Later, I discovered the commercial foragers had been picking into the same crates used by a well known Glasgow-based foraging company. She made the point that in her area there was a lot of croft land but in Moray, where she'd lived before, it was estate land and she knew the estate hadn't minded. "It's less about whether landowners mind, and more about whether they're asked [by commercial foragers]," I replied.
This case will seem clearcut to most but are those three actually, any different to people who don't own land nor rent it, exploiting it for commercial gain? And how different is it again to people who do own or rent land, exploiting it commercially? Is the idea of land ownership or tenancy and the custodianship of land for those of today and tomorrow nothing more than a moral distinction? In Wales they have a commissioner for future generations, whose role may have influenced the cancelling of a motorway in that country.
Clearly, the arguments shift depending on what the land is used for. It is one thing to farm land intensively for plant crops, another to farm animals, another to plant sitka plantations, another to farm organically, another to run a croft, another to forage mushrooms commercially from your own private land. What about bee-keeping? Is it OK to take bees' honey? And from there we slide easily into discussions over the use and slaughter of animals. Where do we, where should we, draw the lines?

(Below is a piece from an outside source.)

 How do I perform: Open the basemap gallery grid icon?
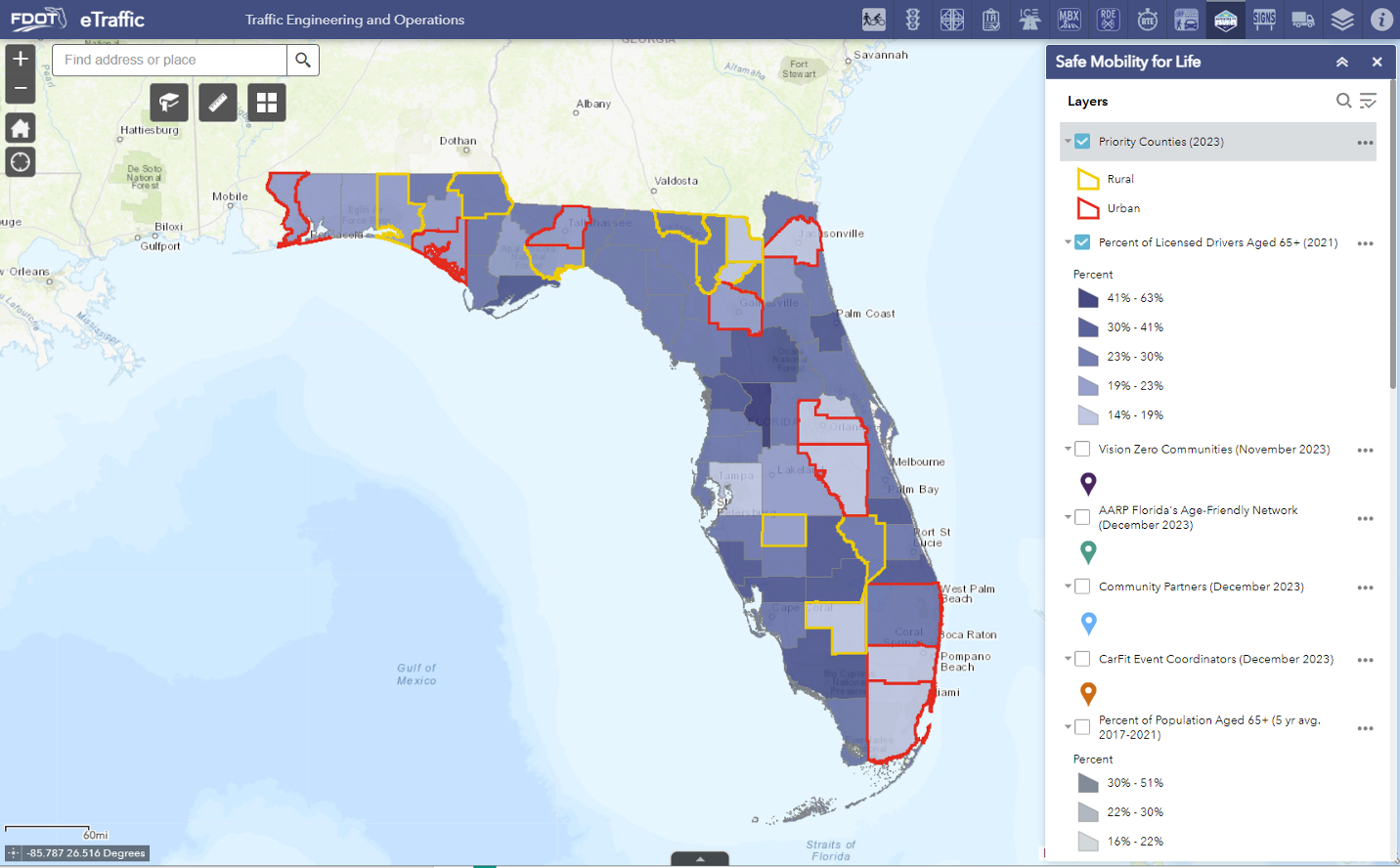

As a society, the legal lines are clear - you can use your land in the ways people currently do: intensive farming of crops, animals, timber are all OK, more than that, our entire country's functioning now depends on it. Grouse moors are OK (the watchable Dragon's den spoof is here). But should they change, will they change? Meanwhile, there are our own moral choices. I know I am reflecting on mine.
I came across an idea recently: that we can vote politically three times a day - in our choice of what we eat and from whom we buy our food. It has long been obvious to us all that we can make more or less ethical food choices, depending on income and to what extent we can be bothered but the idea of it as a political act, of a kind of vote was an empowering notion, as well as one that might lead to a more reflective mindset regarding our consumption of food and more generally.
So is there any way of living that isn't exploitative of other people or the planet and its resources? Or is much less so than the way most of us live and without being hypocritical?
I thought for the nth time of Boyle, living quietly, zealously, cheerfully, in a cabin in the Irish countryside. No internet, no phone, no electricity, no running water, no truck, no money, no bills; a wood burner, a spring, a lot of manual work and, it would seem, good health, a reasonably clean conscience, a good deal of freedom.
Then I thought of the young environmentalist and anarchist I had met who said it wasn't necessary to go to such lengths. Wasn't it? I still wondered, while at the same time knowing that few would want and still fewer be able to take up such a lifestyle despite Boyle's insistence that anyone can learn the skills he has. I wondered if he underestimates the many years he had, before embarking on this lifestyle, slowly honing the skills that would later support him. I know too that our current use of land would not permit such a lifestyle for all but the smallest numbers. So did that mean that those adopting it were conscientious, selfish, independent, misguided, brave, mad, privileged? Does it matter?